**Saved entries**
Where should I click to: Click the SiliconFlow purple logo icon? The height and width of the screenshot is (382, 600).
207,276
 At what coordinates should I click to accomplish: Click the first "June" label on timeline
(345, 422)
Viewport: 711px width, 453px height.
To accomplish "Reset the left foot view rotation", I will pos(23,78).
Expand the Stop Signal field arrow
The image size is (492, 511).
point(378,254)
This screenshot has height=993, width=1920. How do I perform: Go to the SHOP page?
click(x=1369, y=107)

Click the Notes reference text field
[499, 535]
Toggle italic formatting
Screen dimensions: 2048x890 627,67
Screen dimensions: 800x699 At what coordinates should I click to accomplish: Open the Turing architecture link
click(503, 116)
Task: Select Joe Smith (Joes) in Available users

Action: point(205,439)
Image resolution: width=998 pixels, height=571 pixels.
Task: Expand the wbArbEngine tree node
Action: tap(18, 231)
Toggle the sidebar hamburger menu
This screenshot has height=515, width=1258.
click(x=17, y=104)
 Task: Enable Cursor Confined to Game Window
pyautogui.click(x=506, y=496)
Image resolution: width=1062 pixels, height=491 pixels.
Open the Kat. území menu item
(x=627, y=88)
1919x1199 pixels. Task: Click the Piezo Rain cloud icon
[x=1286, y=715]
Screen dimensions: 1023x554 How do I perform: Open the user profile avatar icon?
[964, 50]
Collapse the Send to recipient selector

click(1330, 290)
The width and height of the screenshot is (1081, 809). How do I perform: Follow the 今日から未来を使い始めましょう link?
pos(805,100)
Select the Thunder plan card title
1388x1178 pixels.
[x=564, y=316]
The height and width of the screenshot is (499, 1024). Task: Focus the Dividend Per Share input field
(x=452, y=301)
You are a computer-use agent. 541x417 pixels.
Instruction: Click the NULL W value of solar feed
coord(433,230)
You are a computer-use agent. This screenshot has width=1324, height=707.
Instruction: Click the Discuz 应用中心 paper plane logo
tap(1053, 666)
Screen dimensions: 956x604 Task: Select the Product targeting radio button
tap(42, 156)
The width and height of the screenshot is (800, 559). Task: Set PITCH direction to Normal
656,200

**EXERCISE**
Go through the entries. Report every line that contains the word "agent".

**RESULT OF THIS EXERCISE**
You are a computer-use agent. 541x417 pixels.
You are a computer-use agent. This screenshot has width=1324, height=707.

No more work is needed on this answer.